Kazakhstan's Elena Rybakina in action during her semi-final match against Croatia's Petra Martic   REUTERS/Ahmed Jadallah
Kazakhstan's Elena Rybakina in action during her semi-final match against Croatia's Petra Martic REUTERS/Ahmed Jadallah Image Credit: Reuters

Dubai: Stefano Vukov, Elena Rybakina’s coach has called on the Women’s Tennis Association (WTA) to have another look at the basics, failing which the sport might head towards a possible meltdown.

The 33-year-old Vukov, who is presently in Dubai along with Dubai Duty Free Women’s Open runner-up Rybakina and her fitness coach Dario Novak, insisted that the governing body for women’s tennis needs to take an urgent look at the sport and stem the rot as soon as possible.

Stefano Vukov

“The WTA needs to take a cue from men’s tennis. We need a bigger platform of investors to start with. At the moment, most of the investors in women’s tennis are private people or parents. And for the sport to spread out more, I feel the WTA has to take a re-look at the basic structure in which women’s tennis is being run at the moment,” Vukov told Gulf News.

“As players, these youngsters need to get much more from the WTA, and these returns aren’t just by way of prize money,” the Croatian added.

Hailing from a business family with a software engineer dad and mum as a dentist, Vukov grew up with tennis as his first love. He didn’t exactly flourish at the Futures level of Challenger tournaments on the men’s tour, so he turned his attention to coaching and educating young players.

His new-found passion found him working alongside some upcoming players including Saschia Vickery, Renata Zarazua, Anhelina Kalenina, Coco Gauff and even Sofia Kenin. But once he came in touch with Rybakina, the young Vukov knew he had a challenge on hand.

With Vukov constantly challenging her, Rybakina went on improving first as world No. 3 as a junior while reaching two Grand Slam semi-finals at the 2017 Australian Open and French Open.

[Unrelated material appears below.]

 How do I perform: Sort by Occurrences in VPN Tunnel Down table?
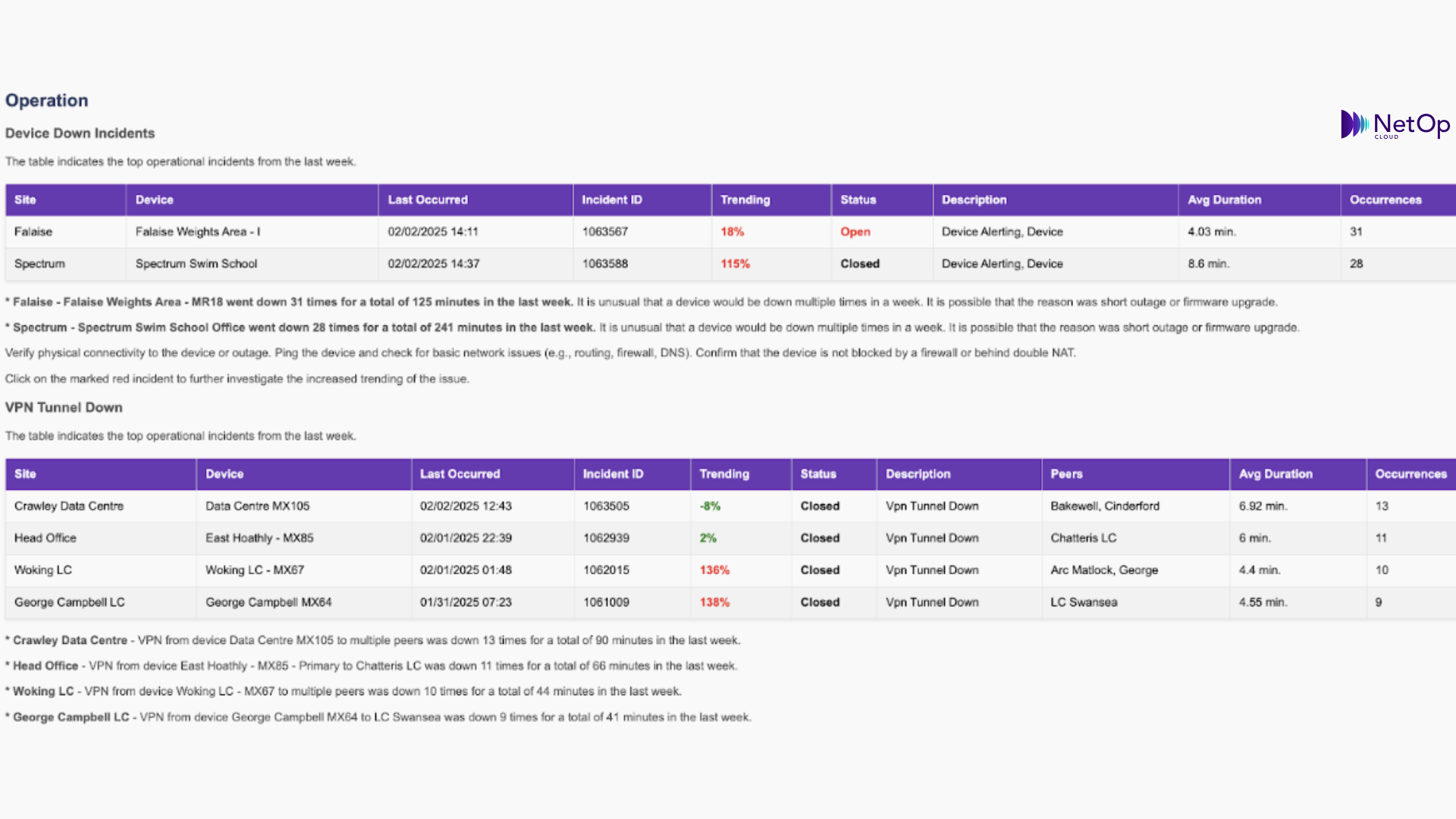(1410, 474)
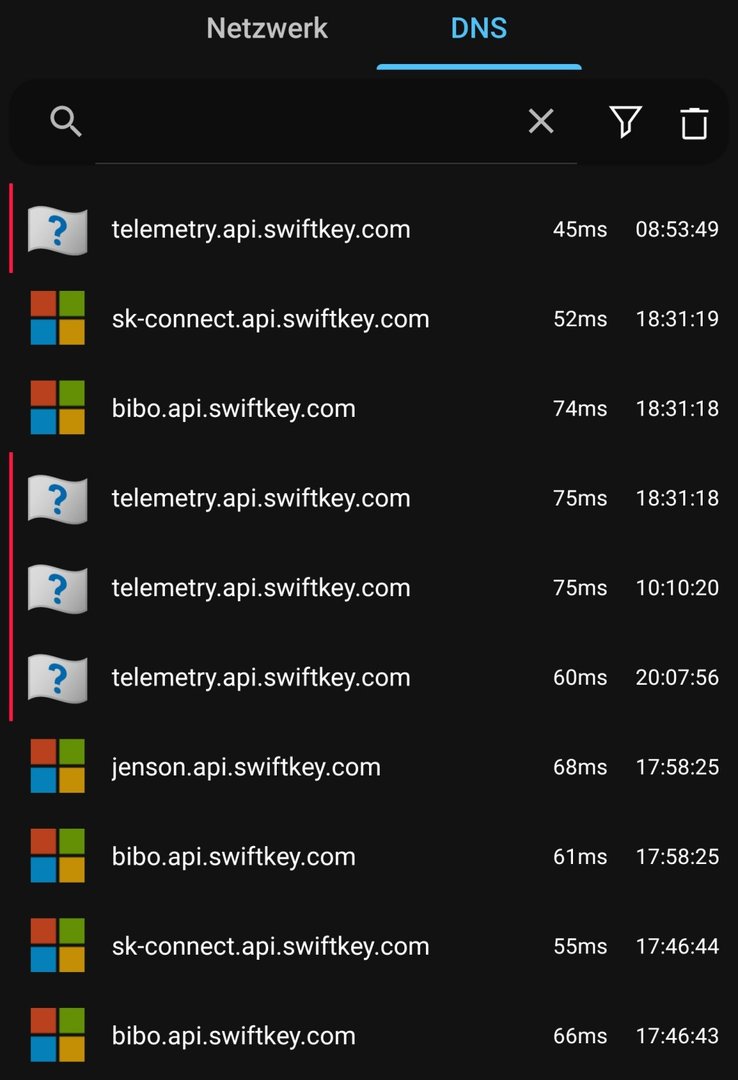Viewport: 738px width, 1080px height.
Task: Open telemetry.api.swiftkey.com entry from 08:53:49
Action: coord(261,230)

Sensing further success, Rybakina switched federations from Russia to Kazakhstan in June 2018 just after breaking into the top-200. Her first consistent success on the WTA Tour came in mid-2019 and was highlighted by her first WTA title at the Bucharest Open along with a debut in the top-100.

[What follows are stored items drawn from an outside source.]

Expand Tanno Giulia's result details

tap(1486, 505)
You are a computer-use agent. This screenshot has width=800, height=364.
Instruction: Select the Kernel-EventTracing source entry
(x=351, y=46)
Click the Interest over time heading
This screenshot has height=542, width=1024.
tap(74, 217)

Rybakina made her breakthrough in the 2020 season, during which she has led the Tour with five finals, including four in her first five events of the year, including her runner-up spot to second seed Simona Halep at the Dubai Duty Free Women’s Open in February.

During the bulk of the pandemic shutdown, Rybakina stayed in Moscow and did not have the opportunity to practice for at least two and a half months. She eventually resumed training in Bratislava in Slovakia for five weeks before re-embarking on the tour following easing of pandemic restrictions.

“Players have suffered with the WTA. A lot of sponsors have signalled that they may not be in a position to sustain tournaments and this can be scary. At this moment, there are bigger problems in the world, but we need to ensure that the WTA at least catches up with the ATP when it comes to marketing itself,” Vukov said.

“In women’s tennis we have Venus and Serena Williams. But who are the new stars? Have they identified the new players? The ATP has its Next Gen tournament, but what does the WTA have? I feel they should do more for the women’s game. I like the equality concept in tennis overall, but bodies like the WTA need to do more while identifying and engaging with the new generation of players. I would suggest that they need to take a re-look at the very basics of how they are conducting the tour. Only after this happens then we will start getting more investors being interested in our sport.”